■ TEXT SECTION ■
# # #

For anyone who knows just a bit of quilt history, the variety of works exhibited is astonishing. Made of cotton, wool, silk, satin, velvet and ribbons, the quilts are embroidered, inscribed and embellished with paint, ink, leather and photographs. “Soldier’s Quilt” is adorned with military badges, miniature flags and photographs of four American presidents--Lincoln, Grant, Garfield and McKinley. “Cigar Ribbons Quilt” is laboriously constructed of recycled silk ribbons that were stamped with brand names and tied around bundles of cigars.

Made to celebrate special occasions, tell family stories or raise funds in war time or for political causes, as well as to provide warmth and domestic decoration, the quilts encompass a multitude of designs. “Rose of Sharon Quilt,” made by two sisters in Missouri in 1857, is an impeccably crafted ode to patriotism that combines white-on-white American bald eagles with a red, pink and green floral motif. In sharp contrast, a crude wool quilt made in the Sacramento Valley during the late 19th century is sparsely decorated with rough shapes of livestock brands.

The quilters are also a diverse lot. A newly married couple, William and Rosina Widman, started an appliqued quilt of red buds and green leaves around 1855, partly to pass the time on ships that carried them from the East Coast to the Isthmus of Panama and on to San Francisco. Five children who lived on a farm in Oakland made a quilt as a Christmas gift for their grandmother in 1893, embroidering images of plants, animals and farm equipment on velvet and satin squares. About the same time, a grandmother who lived in New York made a crazy-quilt storybook for her grandchildren, and included vignettes from “Uncle Tom’s Cabin,” “Little Women,” “Uncle Remus” and “Heidi.”

# # #

Lines excerpted from a collection
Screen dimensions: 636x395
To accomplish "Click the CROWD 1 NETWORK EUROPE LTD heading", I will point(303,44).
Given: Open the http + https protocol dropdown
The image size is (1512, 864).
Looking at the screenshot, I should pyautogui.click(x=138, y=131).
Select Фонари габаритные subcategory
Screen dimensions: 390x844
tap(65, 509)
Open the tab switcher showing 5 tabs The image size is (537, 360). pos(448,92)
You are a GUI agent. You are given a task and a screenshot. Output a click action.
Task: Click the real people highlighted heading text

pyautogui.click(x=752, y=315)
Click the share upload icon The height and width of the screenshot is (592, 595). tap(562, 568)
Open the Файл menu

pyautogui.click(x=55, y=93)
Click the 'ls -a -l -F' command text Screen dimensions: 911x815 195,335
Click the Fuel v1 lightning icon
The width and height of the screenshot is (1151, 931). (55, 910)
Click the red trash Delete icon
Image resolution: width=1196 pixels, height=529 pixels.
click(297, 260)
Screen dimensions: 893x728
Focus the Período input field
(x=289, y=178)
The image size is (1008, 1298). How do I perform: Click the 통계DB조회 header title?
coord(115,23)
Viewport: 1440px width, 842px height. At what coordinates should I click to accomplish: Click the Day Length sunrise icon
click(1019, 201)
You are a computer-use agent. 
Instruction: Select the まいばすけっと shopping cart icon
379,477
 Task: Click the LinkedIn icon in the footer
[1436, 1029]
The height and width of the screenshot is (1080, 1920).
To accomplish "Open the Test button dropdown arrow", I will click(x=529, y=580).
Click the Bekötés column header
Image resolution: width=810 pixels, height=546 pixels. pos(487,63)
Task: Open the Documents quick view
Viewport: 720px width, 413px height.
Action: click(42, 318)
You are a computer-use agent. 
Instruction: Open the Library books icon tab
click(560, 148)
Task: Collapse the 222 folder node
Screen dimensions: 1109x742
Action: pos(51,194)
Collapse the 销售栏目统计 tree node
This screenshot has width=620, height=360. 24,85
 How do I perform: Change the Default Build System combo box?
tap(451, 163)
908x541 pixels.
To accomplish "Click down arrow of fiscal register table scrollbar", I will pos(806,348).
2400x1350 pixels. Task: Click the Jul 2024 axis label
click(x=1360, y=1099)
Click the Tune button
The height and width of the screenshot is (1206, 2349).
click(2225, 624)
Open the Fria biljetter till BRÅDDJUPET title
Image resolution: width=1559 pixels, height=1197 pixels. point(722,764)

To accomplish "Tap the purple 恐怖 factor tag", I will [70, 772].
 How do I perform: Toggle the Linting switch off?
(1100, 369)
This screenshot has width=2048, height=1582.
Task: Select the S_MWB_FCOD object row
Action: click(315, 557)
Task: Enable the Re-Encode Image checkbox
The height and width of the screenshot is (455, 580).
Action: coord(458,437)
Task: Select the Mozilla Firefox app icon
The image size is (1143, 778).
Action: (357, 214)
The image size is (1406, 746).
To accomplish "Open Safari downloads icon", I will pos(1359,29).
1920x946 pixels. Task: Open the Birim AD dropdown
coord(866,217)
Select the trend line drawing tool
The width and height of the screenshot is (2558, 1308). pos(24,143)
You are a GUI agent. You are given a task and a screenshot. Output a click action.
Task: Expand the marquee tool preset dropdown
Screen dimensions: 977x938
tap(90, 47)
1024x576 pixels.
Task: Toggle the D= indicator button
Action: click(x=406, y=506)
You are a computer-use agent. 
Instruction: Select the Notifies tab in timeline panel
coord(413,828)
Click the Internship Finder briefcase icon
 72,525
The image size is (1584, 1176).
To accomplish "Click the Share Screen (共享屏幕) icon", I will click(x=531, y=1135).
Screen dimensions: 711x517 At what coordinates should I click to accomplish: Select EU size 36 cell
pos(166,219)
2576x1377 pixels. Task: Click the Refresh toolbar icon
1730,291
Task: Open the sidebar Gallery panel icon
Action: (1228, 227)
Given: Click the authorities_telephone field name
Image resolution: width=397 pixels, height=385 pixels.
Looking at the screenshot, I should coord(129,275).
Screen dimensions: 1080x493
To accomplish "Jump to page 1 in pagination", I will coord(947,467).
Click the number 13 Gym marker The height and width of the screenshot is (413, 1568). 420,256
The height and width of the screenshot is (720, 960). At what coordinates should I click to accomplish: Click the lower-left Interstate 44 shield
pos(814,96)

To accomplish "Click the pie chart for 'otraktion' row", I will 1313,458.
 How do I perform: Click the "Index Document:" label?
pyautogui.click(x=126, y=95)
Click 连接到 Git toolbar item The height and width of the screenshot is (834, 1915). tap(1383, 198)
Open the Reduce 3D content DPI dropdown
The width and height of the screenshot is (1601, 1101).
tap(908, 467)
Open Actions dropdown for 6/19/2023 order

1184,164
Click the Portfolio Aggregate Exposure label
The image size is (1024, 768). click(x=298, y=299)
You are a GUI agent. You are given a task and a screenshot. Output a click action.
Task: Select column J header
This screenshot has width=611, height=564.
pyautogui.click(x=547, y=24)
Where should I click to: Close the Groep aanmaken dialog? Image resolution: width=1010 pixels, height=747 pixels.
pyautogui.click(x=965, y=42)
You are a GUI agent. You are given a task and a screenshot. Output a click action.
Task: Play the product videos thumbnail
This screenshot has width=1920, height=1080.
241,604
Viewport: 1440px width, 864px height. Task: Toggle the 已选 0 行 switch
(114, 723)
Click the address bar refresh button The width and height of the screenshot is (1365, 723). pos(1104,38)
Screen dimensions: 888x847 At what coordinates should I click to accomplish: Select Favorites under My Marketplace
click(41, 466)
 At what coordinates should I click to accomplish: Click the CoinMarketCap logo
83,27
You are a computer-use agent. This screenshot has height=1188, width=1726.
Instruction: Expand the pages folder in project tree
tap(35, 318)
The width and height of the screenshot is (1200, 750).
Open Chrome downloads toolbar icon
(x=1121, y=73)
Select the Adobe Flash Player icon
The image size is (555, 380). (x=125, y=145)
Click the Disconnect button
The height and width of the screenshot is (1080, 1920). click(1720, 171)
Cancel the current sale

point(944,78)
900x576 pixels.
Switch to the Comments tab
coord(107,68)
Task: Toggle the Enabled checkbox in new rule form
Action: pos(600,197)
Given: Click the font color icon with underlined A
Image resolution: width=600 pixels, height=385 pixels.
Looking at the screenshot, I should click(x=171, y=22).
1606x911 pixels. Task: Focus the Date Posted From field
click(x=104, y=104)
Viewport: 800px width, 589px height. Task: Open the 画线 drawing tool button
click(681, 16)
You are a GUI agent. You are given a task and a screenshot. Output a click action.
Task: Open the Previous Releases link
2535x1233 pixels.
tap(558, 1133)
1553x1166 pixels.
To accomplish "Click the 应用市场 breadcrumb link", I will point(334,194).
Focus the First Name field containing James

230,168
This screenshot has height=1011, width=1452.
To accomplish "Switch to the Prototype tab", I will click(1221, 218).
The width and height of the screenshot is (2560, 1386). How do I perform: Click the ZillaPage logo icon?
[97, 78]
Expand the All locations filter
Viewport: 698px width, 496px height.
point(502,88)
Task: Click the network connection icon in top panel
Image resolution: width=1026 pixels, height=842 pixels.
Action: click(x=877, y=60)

# # #

■ ACTIONS TO TAKE ■
a. Translate this sentence from the quilt passage into Spanish: "The quilters are also a diverse lot."
b. From the quilt passage, extract everything from "Made to celebrate" down to "of livestock brands.".
You can leave the lines aside, since none of them are needed here.

■ TASK RESPONSES ■
a. Quienes hicieron las colchas también forman un grupo diverso.

b.
Made to celebrate special occasions, tell family stories or raise funds in war time or for political causes, as well as to provide warmth and domestic decoration, the quilts encompass a multitude of designs. “Rose of Sharon Quilt,” made by two sisters in Missouri in 1857, is an impeccably crafted ode to patriotism that combines white-on-white American bald eagles with a red, pink and green floral motif. In sharp contrast, a crude wool quilt made in the Sacramento Valley during the late 19th century is sparsely decorated with rough shapes of livestock brands.